- Born: Marguerite Geoffrion 8 November 1915 Longueuil, Quebec, Canada
- Died: 3 April 2020 (aged 104) Montreal, Quebec, Canada
- Occupation: Author

= Marguerite Lescop =

Canadian writer (1915–2020)

Marguerite Lescop (née Marguerite Geoffrion; 8 November 1915 – 3 April 2020) was a Canadian author, editor, and public speaker.

==Biography==
After the death of her husband, René Lescop, she attended writing workshops and wrote her autobiography, Le Tour de ma vie en 80 ans, published in 1996 by Salon du livre de Montréal. The book obtained considerable success, with more than 100,000 copies sold.
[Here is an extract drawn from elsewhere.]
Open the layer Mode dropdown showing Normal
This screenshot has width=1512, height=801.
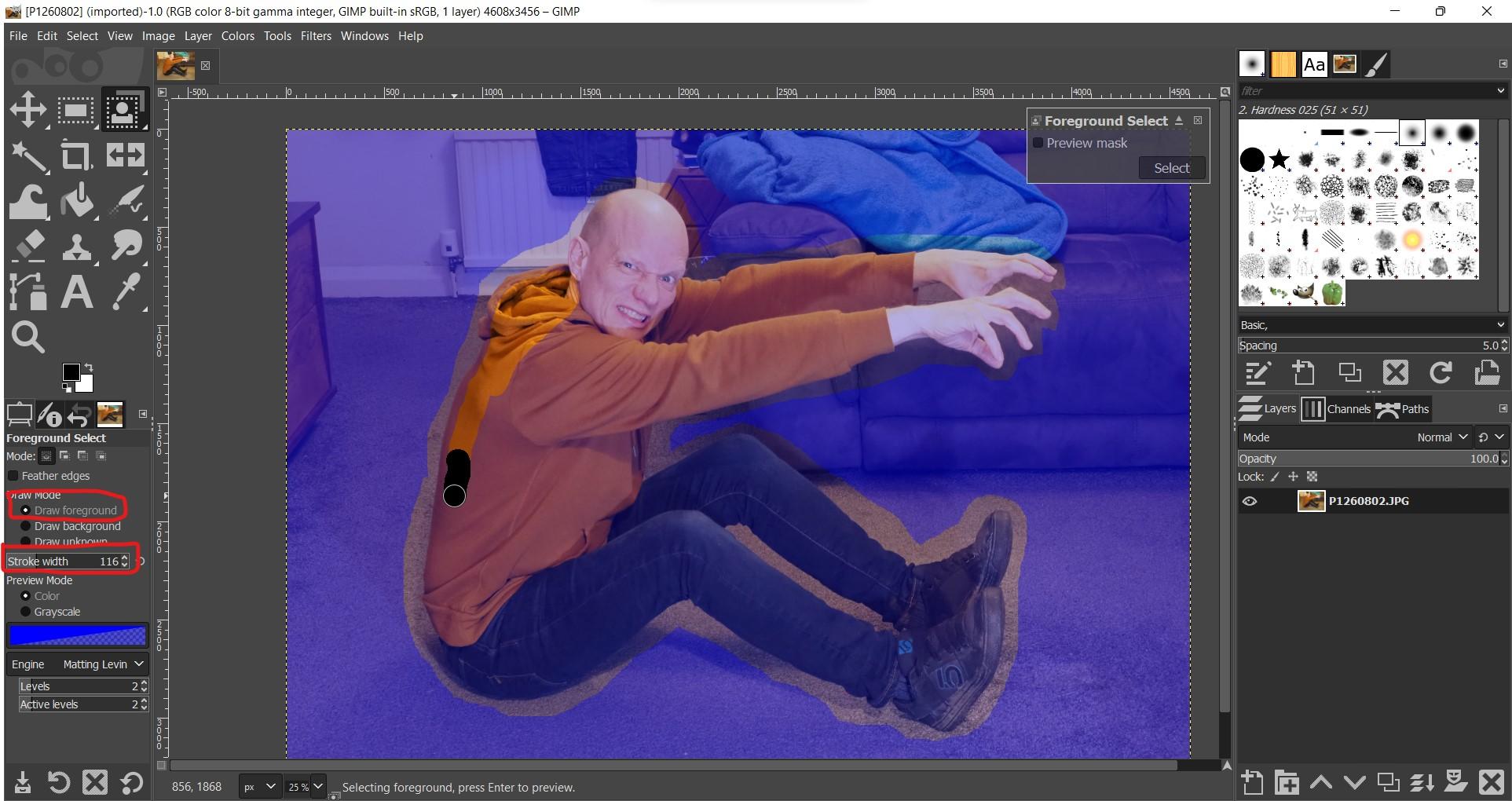click(1441, 437)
She gave numerous conferences at retirement homes across Quebec.

Lescop founded her own publishing company, Éditions Lescop, and published two books with it: En effeuillant la Marguerite (1998) and Les Épîtres de Marguerite (2000). With Éditions Fides, she published Nous, les vieux, a series of interviews with Benoît Lacroix, a good friend of Lescop's. In 2007, she had three books published by Guy Saint-Jean Éditeur.

Marguerite Lescop died on 3 April 2020 at the Institut universitaire de gériatrie de Montréal - Pavillon Alfred-Desrochers in Montreal at the age of 104 due to COVID-19 during the COVID-19 pandemic in Quebec.